STATED EXERCISE:
Set out the lines from the one containing "Click the white text color swatch" through the one containing "The image size is (1744, 1308)." as a numbered list, omitting blank lines.
--- start of PROVIDED DATA ---
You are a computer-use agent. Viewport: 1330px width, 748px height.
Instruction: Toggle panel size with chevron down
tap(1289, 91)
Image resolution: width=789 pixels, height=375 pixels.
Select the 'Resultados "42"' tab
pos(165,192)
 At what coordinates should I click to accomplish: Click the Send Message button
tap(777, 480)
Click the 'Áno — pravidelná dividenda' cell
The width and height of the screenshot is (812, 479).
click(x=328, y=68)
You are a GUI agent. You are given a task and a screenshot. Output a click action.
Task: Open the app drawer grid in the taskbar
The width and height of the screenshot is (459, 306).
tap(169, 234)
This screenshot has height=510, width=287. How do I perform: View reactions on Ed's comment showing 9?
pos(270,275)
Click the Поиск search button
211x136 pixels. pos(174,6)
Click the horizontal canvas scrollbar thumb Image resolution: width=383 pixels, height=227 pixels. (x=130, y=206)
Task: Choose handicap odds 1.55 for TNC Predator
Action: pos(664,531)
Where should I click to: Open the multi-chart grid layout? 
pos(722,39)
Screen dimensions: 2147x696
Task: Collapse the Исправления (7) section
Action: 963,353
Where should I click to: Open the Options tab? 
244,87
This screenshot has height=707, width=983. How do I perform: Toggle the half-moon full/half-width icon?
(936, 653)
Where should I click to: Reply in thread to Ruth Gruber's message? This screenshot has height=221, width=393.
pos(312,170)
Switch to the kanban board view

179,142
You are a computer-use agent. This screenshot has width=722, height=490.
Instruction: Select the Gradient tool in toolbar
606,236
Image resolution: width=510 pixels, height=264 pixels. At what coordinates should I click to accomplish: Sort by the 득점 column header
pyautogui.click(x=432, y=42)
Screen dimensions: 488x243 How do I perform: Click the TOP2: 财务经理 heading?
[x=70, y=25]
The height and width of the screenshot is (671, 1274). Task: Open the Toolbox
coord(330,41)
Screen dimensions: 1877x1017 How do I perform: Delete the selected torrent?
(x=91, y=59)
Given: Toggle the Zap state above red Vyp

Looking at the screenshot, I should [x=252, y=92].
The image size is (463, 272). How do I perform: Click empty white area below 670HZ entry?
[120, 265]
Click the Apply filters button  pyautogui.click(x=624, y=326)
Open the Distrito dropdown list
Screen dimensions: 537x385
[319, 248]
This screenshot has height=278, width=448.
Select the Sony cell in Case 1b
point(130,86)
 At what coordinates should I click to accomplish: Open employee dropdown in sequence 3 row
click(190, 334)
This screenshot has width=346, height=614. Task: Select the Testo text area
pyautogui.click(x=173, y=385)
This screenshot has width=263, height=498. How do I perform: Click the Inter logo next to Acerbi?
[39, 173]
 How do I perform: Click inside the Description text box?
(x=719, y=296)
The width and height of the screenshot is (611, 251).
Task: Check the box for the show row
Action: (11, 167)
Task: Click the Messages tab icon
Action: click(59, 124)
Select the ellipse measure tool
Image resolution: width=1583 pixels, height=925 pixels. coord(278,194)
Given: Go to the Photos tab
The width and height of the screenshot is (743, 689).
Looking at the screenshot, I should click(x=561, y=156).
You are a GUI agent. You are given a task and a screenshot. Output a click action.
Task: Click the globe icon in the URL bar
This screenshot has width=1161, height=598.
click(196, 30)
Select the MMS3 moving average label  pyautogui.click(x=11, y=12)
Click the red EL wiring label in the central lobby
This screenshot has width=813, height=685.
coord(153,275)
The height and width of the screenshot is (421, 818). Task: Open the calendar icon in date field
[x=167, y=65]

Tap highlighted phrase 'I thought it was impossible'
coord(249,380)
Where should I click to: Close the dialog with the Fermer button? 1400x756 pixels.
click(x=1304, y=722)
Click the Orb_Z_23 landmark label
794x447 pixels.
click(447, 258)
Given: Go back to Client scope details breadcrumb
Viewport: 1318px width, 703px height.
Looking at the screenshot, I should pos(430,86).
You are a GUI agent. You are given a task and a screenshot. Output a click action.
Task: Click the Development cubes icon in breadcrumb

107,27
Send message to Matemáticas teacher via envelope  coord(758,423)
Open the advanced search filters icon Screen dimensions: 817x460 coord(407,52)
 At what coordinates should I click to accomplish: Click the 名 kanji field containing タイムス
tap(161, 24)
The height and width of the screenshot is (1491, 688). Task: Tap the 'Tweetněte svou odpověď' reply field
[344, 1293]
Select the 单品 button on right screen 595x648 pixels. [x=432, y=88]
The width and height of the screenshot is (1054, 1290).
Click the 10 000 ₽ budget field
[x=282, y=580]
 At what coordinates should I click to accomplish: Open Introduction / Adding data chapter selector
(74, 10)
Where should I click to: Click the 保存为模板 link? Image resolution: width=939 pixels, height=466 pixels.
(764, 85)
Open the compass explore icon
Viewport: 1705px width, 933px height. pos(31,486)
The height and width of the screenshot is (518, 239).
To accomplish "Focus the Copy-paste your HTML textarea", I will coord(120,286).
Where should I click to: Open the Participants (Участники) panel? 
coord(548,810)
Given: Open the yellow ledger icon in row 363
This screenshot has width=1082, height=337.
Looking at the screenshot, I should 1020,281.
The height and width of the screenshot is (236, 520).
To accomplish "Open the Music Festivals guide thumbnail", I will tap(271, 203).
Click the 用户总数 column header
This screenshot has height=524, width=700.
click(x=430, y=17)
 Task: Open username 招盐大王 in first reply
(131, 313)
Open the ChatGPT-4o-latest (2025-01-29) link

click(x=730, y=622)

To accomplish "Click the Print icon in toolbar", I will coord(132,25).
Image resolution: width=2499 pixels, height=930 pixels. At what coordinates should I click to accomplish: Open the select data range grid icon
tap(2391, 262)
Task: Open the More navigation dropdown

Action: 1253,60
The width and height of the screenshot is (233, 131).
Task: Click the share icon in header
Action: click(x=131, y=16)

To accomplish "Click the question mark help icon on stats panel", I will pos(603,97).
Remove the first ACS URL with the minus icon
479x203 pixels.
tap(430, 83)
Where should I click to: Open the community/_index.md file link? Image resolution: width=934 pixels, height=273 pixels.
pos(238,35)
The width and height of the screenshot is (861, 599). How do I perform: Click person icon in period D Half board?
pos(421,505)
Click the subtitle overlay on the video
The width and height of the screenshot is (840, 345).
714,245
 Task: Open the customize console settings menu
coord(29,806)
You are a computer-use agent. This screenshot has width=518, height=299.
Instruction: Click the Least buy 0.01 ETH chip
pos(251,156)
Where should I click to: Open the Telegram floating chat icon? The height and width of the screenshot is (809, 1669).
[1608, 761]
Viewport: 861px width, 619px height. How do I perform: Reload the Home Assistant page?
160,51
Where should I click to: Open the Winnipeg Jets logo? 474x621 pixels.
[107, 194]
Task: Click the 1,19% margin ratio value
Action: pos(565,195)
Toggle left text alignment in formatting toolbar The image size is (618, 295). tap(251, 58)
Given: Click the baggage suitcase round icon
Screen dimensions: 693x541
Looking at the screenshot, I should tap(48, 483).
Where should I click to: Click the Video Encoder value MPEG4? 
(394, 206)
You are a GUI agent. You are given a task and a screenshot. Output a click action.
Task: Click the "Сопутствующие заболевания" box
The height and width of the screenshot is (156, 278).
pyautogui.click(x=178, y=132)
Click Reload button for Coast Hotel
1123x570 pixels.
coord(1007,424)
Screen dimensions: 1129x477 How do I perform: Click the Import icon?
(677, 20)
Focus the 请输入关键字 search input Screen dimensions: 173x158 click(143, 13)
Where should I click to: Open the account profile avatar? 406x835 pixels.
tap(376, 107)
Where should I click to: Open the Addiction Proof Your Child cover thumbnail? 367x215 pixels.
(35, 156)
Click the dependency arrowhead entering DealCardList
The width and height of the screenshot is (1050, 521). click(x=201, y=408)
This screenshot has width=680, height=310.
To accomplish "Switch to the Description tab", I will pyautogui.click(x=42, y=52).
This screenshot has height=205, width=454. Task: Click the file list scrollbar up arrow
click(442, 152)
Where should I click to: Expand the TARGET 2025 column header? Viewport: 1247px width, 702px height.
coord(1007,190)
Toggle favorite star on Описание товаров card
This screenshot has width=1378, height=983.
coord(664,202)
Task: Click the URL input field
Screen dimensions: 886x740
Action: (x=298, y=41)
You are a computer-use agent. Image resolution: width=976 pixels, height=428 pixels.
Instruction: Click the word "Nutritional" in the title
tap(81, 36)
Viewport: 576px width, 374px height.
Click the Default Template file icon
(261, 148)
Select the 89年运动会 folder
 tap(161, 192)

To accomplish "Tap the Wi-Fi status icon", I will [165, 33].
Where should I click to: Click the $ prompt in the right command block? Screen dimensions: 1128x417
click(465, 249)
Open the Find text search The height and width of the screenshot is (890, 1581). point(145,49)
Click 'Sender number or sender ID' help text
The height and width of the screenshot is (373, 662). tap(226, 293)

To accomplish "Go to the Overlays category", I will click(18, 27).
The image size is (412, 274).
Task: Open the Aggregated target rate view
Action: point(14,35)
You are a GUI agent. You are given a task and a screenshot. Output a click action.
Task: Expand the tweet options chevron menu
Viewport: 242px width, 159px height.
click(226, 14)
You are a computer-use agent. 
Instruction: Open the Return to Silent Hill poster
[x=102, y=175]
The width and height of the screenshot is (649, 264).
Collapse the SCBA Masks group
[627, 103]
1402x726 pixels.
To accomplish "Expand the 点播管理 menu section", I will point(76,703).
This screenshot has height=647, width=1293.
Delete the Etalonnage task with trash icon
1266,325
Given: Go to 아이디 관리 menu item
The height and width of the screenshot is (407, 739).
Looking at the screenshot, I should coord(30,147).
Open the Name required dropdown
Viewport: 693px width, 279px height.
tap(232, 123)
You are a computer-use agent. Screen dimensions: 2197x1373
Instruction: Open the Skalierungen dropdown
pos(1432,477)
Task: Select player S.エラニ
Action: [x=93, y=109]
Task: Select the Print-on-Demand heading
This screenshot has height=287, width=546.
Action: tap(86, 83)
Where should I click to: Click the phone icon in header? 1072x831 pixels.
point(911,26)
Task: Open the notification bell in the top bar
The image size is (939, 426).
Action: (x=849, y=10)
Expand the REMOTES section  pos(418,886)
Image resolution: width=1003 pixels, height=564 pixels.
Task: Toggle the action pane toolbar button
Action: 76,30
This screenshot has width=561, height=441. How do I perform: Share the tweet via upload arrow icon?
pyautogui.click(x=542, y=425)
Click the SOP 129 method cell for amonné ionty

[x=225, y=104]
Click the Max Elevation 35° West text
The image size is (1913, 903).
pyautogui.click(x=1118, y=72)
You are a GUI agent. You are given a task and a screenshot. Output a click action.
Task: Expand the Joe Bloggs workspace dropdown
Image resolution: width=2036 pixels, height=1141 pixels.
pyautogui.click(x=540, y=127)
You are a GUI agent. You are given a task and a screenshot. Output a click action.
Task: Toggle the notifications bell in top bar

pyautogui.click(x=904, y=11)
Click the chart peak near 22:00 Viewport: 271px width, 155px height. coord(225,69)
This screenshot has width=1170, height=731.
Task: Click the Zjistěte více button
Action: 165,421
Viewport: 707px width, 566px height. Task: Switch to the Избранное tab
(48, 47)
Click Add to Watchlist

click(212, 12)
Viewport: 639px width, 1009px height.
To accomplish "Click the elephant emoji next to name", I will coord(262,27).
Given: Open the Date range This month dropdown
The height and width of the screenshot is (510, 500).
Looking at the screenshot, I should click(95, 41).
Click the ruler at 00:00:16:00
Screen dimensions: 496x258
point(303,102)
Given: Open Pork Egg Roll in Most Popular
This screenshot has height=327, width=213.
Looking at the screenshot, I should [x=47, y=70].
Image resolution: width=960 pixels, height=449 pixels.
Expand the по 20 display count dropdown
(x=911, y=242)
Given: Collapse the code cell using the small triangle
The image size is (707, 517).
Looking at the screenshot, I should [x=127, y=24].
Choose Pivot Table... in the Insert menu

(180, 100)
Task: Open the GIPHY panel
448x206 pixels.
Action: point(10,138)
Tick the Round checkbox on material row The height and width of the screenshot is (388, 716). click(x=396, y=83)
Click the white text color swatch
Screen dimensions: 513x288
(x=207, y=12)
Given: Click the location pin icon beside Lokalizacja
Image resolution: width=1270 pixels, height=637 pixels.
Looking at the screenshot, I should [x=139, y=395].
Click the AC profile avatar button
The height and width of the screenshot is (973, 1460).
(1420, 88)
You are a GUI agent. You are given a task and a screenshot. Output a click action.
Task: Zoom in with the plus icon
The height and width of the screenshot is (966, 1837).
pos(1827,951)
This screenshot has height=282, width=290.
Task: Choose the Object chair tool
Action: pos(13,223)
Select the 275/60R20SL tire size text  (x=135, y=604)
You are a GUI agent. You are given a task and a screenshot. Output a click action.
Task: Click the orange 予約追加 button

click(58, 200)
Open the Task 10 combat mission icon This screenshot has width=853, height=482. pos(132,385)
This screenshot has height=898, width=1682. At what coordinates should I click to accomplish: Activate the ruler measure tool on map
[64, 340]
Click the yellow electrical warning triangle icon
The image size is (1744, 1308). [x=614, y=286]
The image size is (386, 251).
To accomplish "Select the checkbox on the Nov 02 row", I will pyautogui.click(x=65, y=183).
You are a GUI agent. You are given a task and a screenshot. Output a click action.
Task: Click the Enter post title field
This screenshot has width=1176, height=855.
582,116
--- end of PROVIDED DATA ---
WRITTEN ANSWER:
1. Click the white text color swatch
2. Screen dimensions: 513x288
3. (x=207, y=12)
4. Given: Click the location pin icon beside Lokalizacja
5. Image resolution: width=1270 pixels, height=637 pixels.
6. Looking at the screenshot, I should [x=139, y=395].
7. Click the AC profile avatar button
8. The height and width of the screenshot is (973, 1460).
9. (1420, 88)
10. You are a GUI agent. You are given a task and a screenshot. Output a click action.
11. Task: Zoom in with the plus icon
12. The height and width of the screenshot is (966, 1837).
13. pos(1827,951)
14. This screenshot has height=282, width=290.
15. Task: Choose the Object chair tool
16. Action: pos(13,223)
17. Select the 275/60R20SL tire size text  (x=135, y=604)
18. You are a GUI agent. You are given a task and a screenshot. Output a click action.
19. Task: Click the orange 予約追加 button
20. click(58, 200)
21. Open the Task 10 combat mission icon This screenshot has width=853, height=482. pos(132,385)
22. This screenshot has height=898, width=1682. At what coordinates should I click to accomplish: Activate the ruler measure tool on map
23. [64, 340]
24. Click the yellow electrical warning triangle icon
25. The image size is (1744, 1308). [x=614, y=286]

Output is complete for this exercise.